C’è poi ancora un altro asse secondo il quale bisogna dividere i concatenamenti. Si tratta in questo caso di vederli dal punto di vista dei movimenti che li animano, e che li fissano o li superano, che fissano o superano il desiderio con i suoi stati di cose e i suoi enunciati. Non c’è concatenamento senza territorio, senza territorialità, ri-territorializzazione che comprende ogni specie di artifici. Ma non c’è concatenamento neanche senza punta di de-territorializzazione, senza linea di fuga, che lo porta verso nuove creazioni, oppure verso la morte. Feudalesimo, riprendiamo lo stesso esempio. Territorialità feudali, o piuttosto ri-territorializzazione, dal momento che ci si trova di fronte a una nuova distribuzione delle terre e di tutto un sistema di sotto-infeudamento. E il cavaliere stesso non giunge anch’egli a riterritorializzarsi sulla sua cavalcatura munita di staffe, dato che può dormire a cavallo? Ma nello stesso tempo, oppure all’inizio o alla fine, c’è anche un esteso movimento di deterritorializzazione: deterritorializzazione dell’impero, e soprattutto della Chiesa di cui si confiscano i beni fondiari per distribuirli ai cavalieri; un simile movimento troverà poi il suo sbocco nelle Crociate, le quali però portano a loro volta a una ri-territorializzazione imperiale ed ecclesiastica (la terra spirituale, la tomba di Cristo, il nuovo commercio).
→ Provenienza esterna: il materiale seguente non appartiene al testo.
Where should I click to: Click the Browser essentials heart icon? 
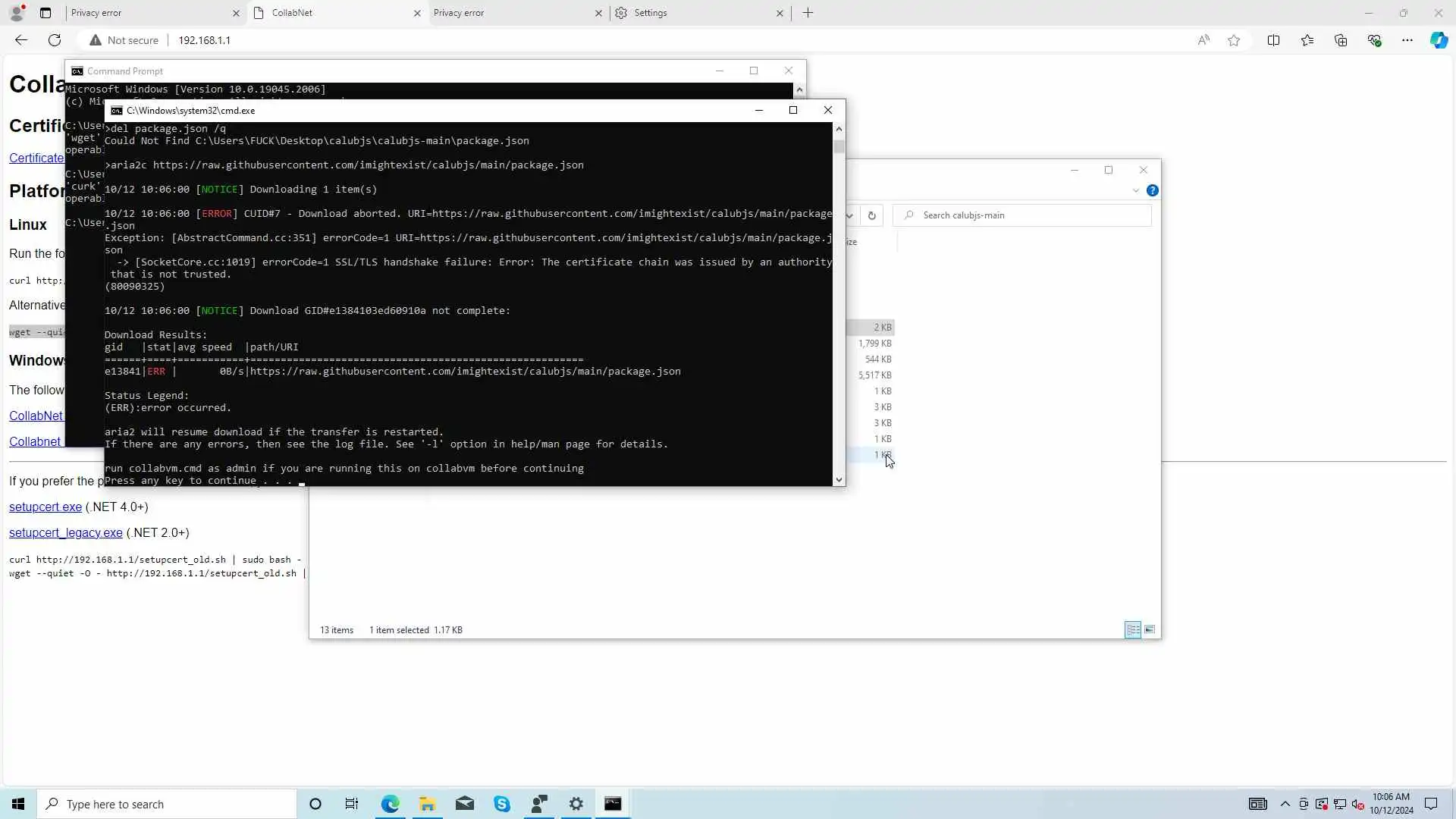[1374, 40]
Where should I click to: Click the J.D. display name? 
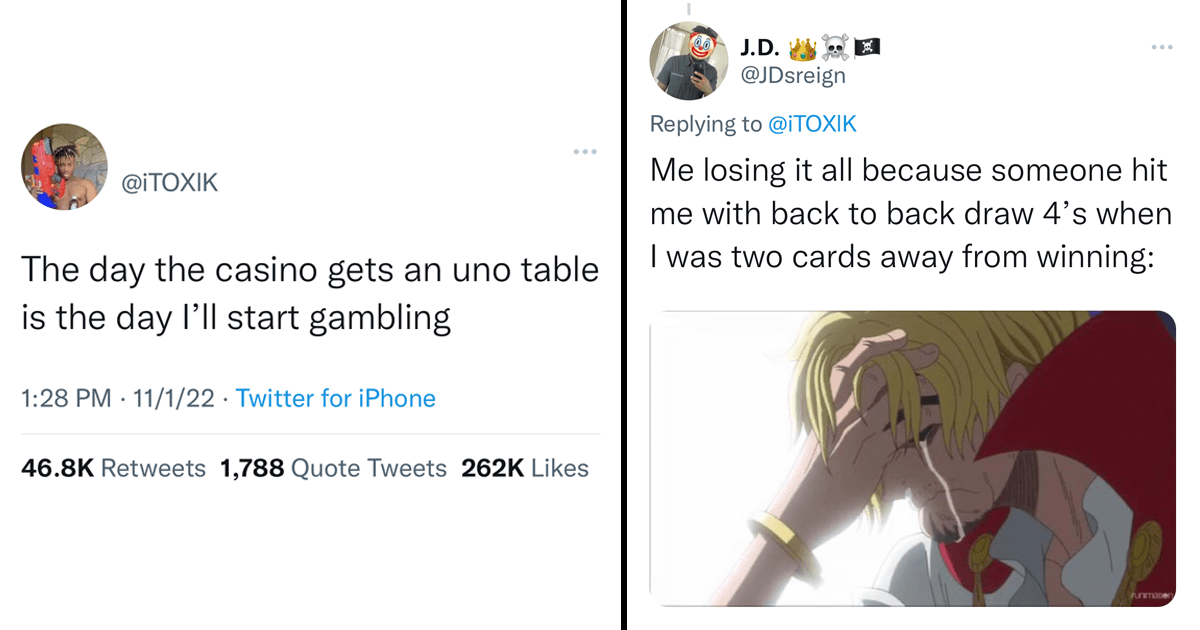(x=762, y=47)
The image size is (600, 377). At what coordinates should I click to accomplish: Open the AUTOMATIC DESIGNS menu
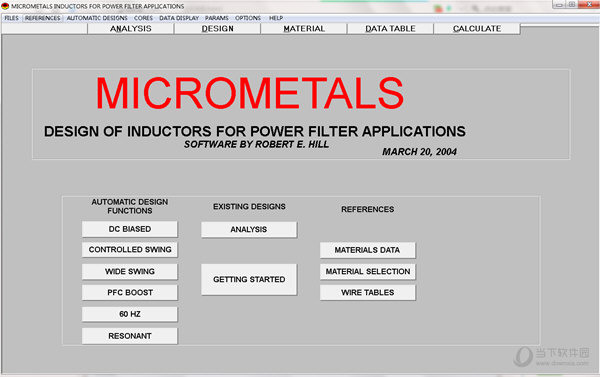point(97,18)
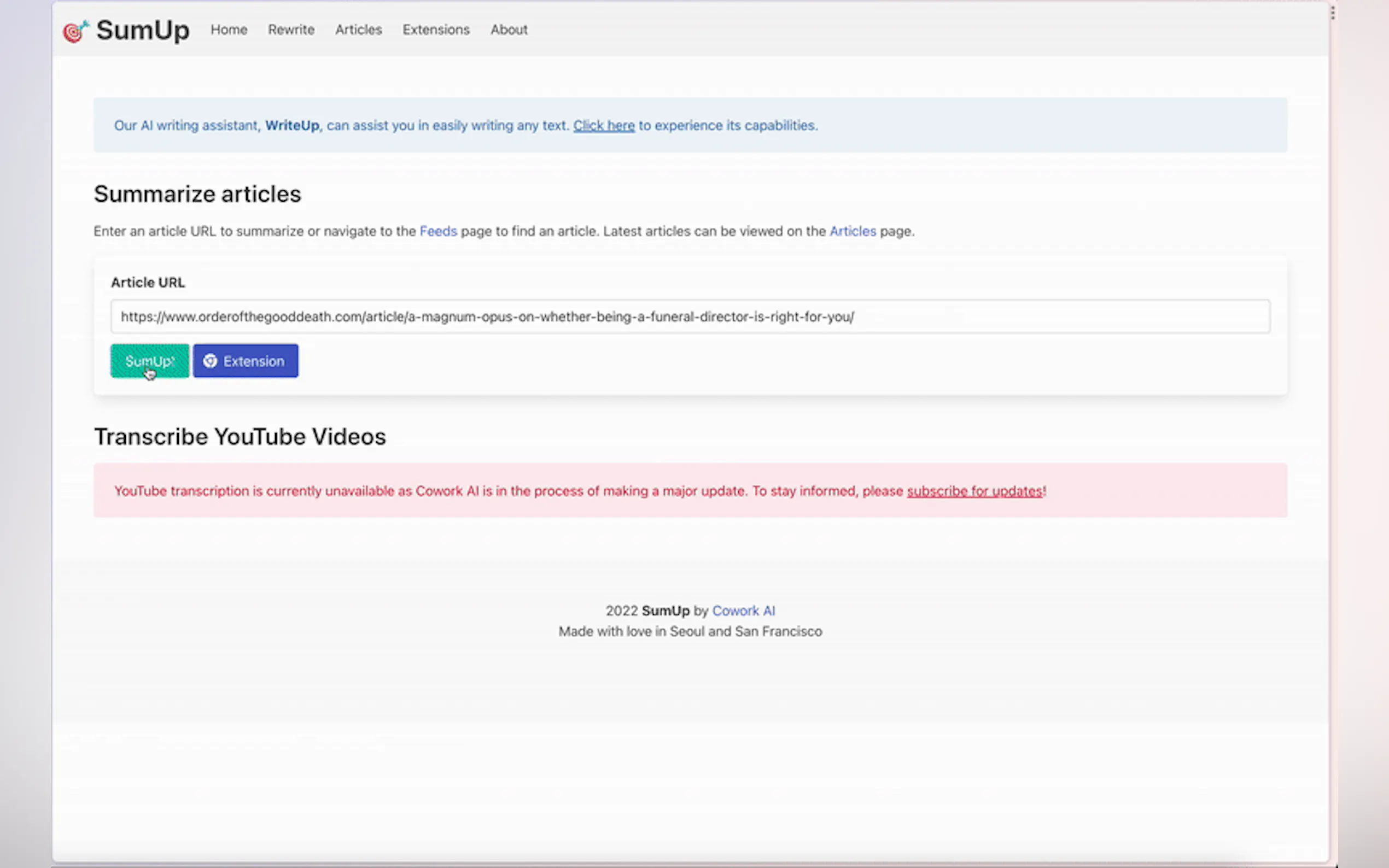
Task: Open the three-dot menu at top right
Action: (1332, 13)
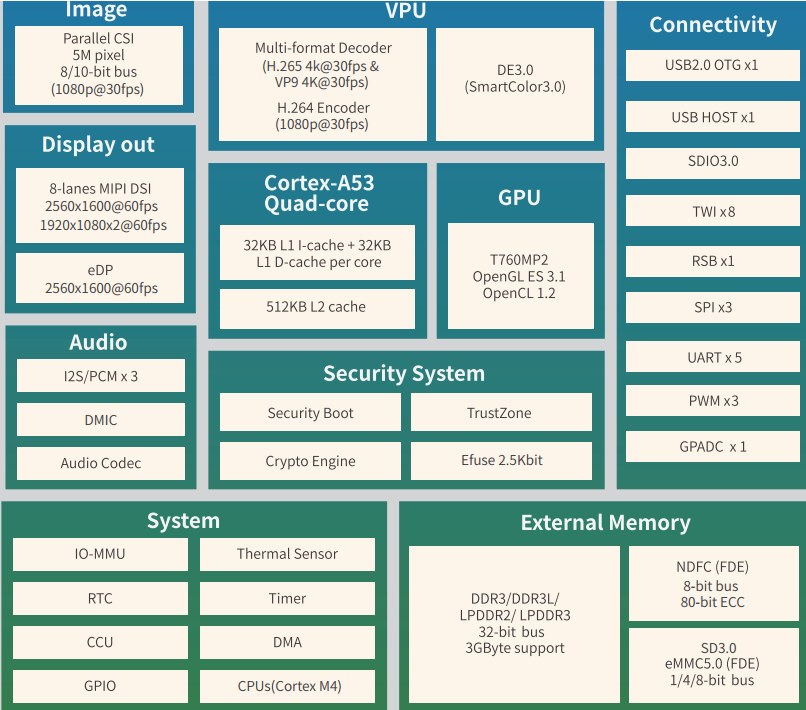Click the GPADC x 1 block
This screenshot has height=710, width=806.
pos(712,446)
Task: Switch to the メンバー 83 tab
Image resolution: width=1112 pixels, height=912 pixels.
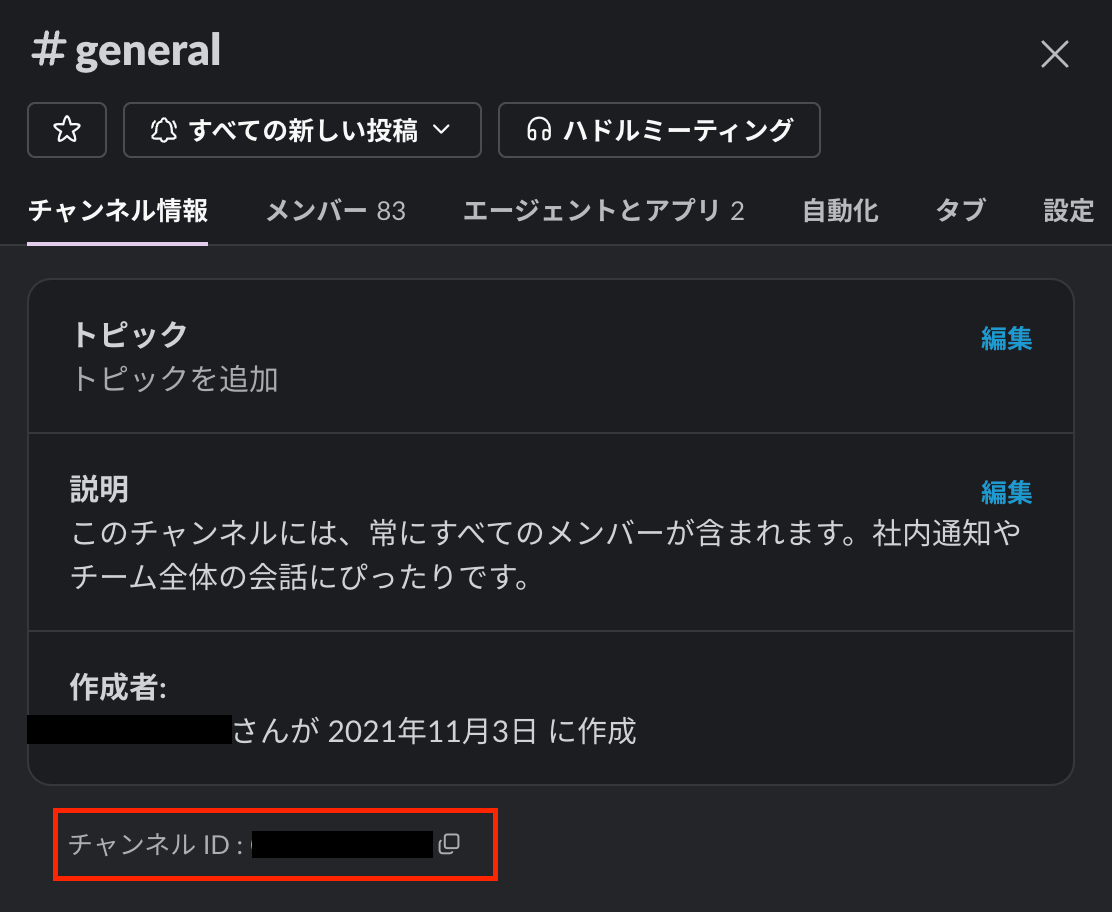Action: coord(335,211)
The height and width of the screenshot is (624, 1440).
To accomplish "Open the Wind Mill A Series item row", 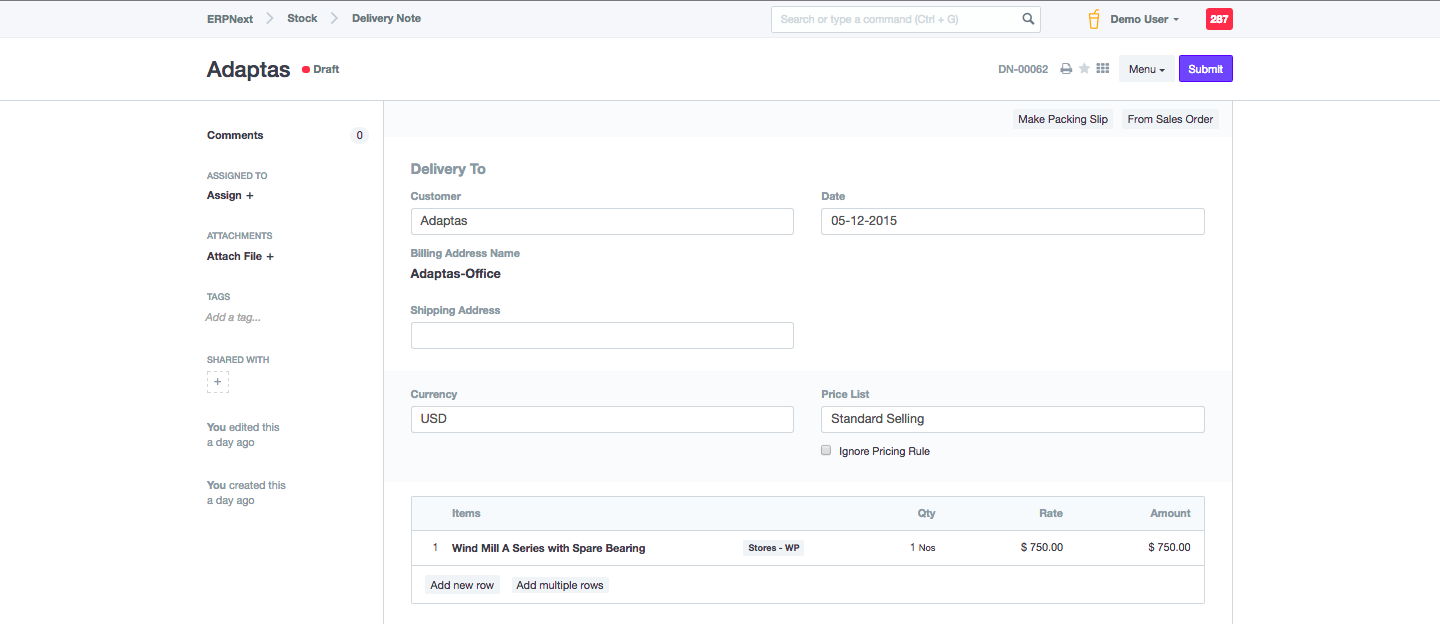I will (x=548, y=548).
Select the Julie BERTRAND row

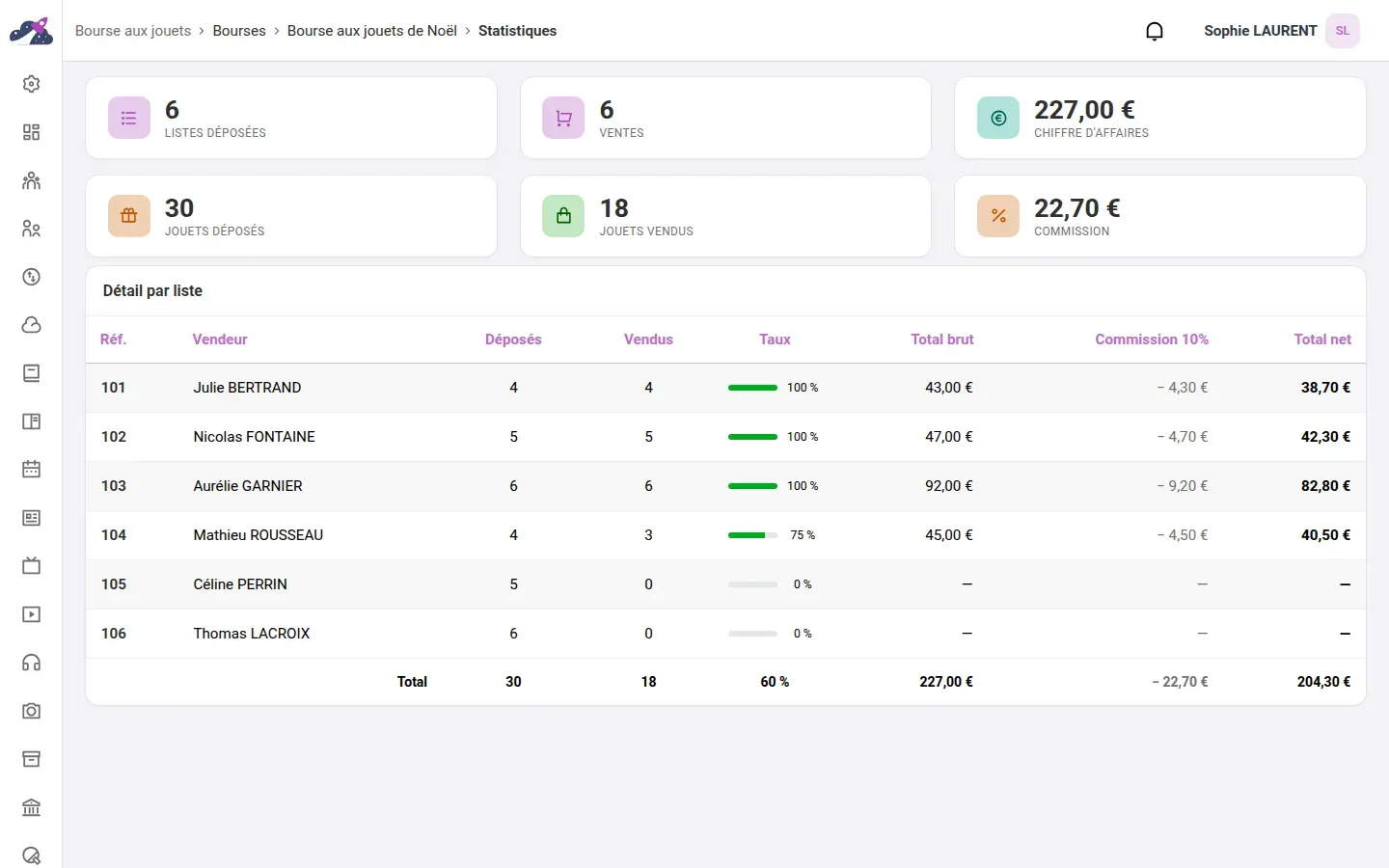(x=725, y=388)
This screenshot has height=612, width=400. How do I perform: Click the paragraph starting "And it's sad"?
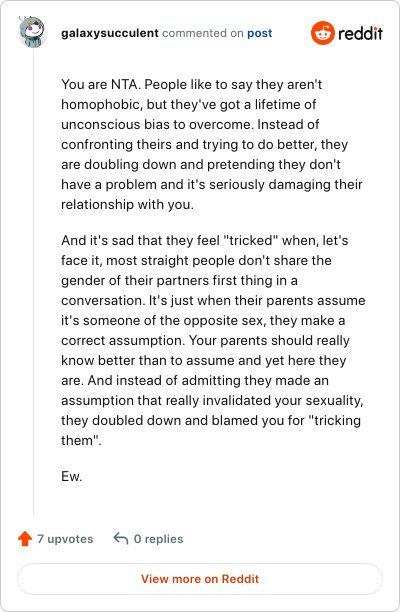[x=213, y=340]
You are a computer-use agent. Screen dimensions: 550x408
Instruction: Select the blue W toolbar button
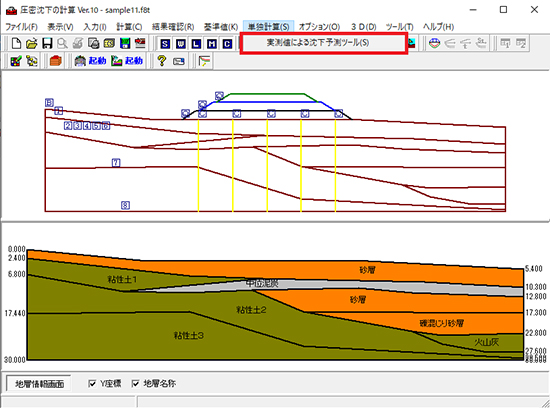(x=181, y=44)
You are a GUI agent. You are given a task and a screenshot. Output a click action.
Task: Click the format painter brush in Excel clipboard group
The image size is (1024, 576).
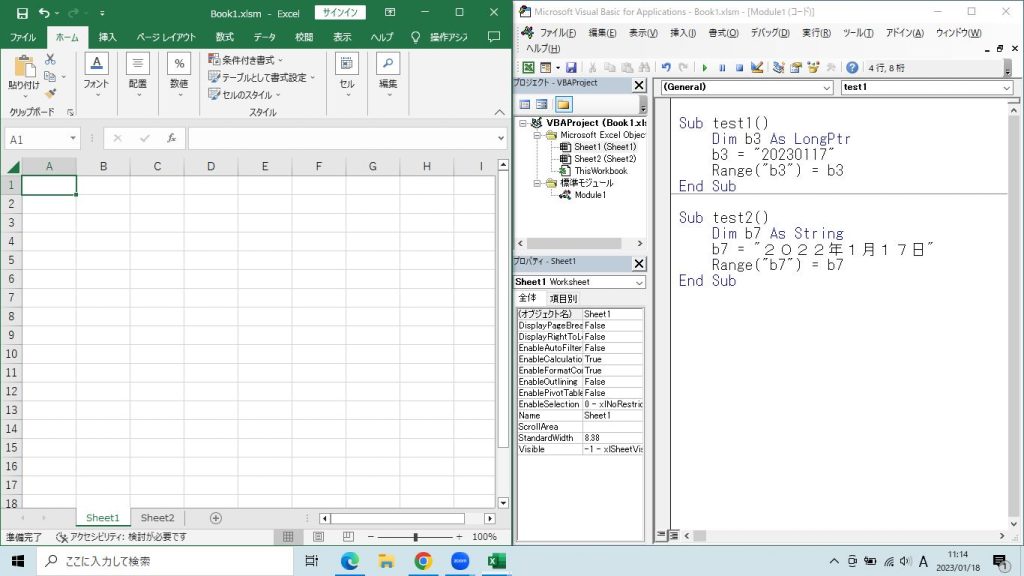50,94
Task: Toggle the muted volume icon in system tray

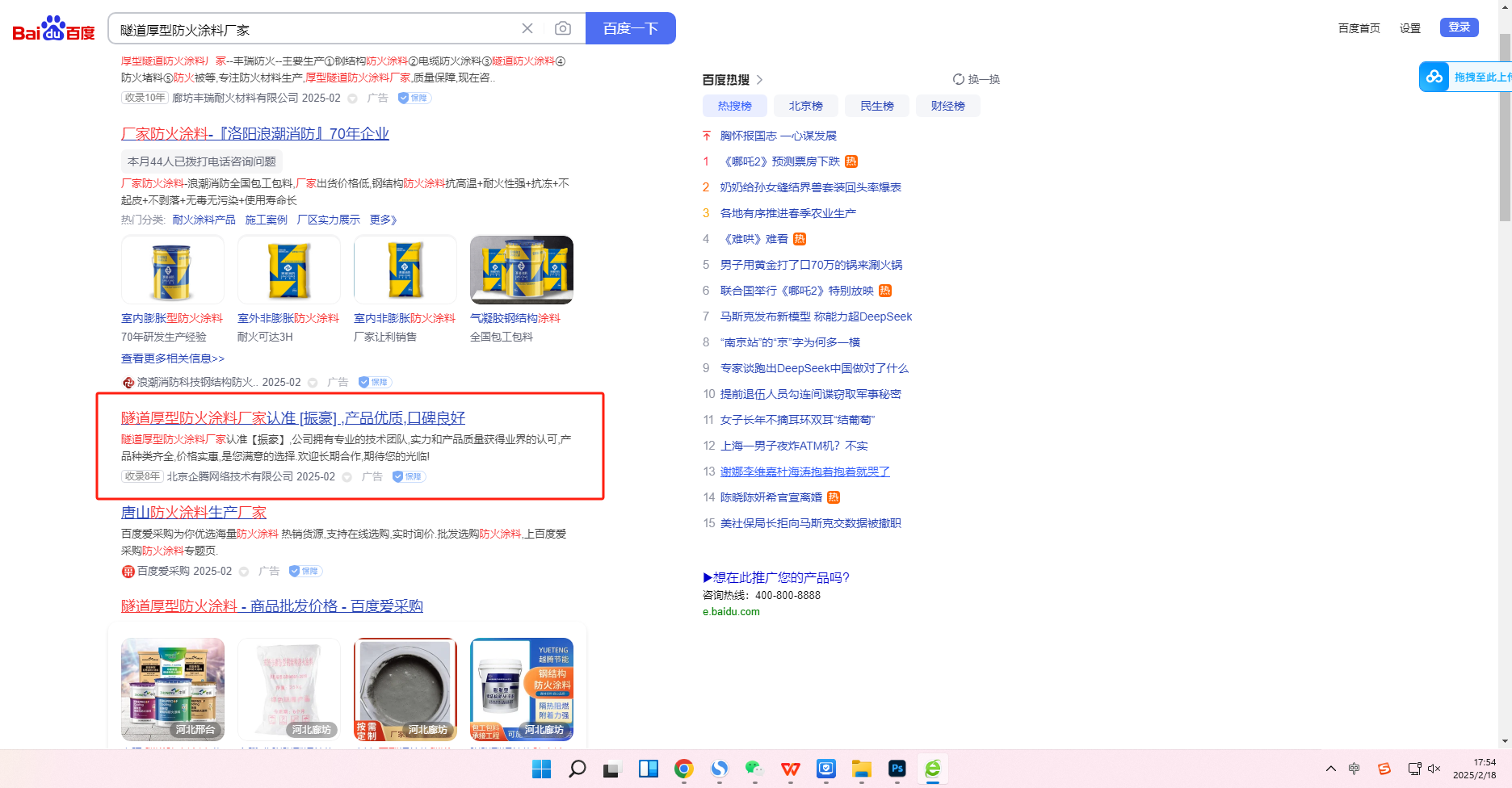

Il cavaliere non lo si è mai potuto isolare dalla sua corsa errante spinta dal vento, dalla sua deterritorializzazione a cavallo; e se il servo stesso non è separabile dalla sua territorialità feudale, non lo è nemmeno da tutte le deterritorializazzioni precapitalistiche che già lo attraversano.

15. I due movimenti coesistono così in un unico concatenamento, e tuttavia non si equivalgono, non si compensano, non sono simmetrici. Della terra, o piuttosto della riterritorializzazione artificiale costantemente praticata, si potrà dire che essa fornisce una particolare sostanza al contenuto, un certo codice agli enunciati, un qualche termine al divenire, questa o quella effettuazione all’evento, quel tale indicativo al tempo (passato, presente, futuro). Ma riguardo alla simultanea deterritorializzazione, per quanto da altri punti di vista, bisognerà dire che certamente essa non segna in misura minore la terra: infatti, ecco che libera una materia pura, smonta i codici, coinvolge le espressioni e i contenuti, gli stati di cose e gli enunciati, su una linea di fuga a zig-zag, spezzata, eleva il tempo all’infinito, libera un divenire che non ha più termine, in quanto ogni termine è un arresto che bisogna saltare. Sempre la bella formula di Blanchot, liberare “la parte di evento che non può realizzarsi con il compiersi di questo”: un morire puro, o sorridere, o combattere, o odiare, o amare, o andarsene, o creare… Un ritorno al dualismo? No, i due movimenti son presi l’uno nell’altro, il concatenamento li compone entrambi, tutto avviene fra i due. Anche qui c’è una funzione-K, un altro asse tracciato da Kafka, nel doppio movimento delle territorialità e della deterritorializzazione.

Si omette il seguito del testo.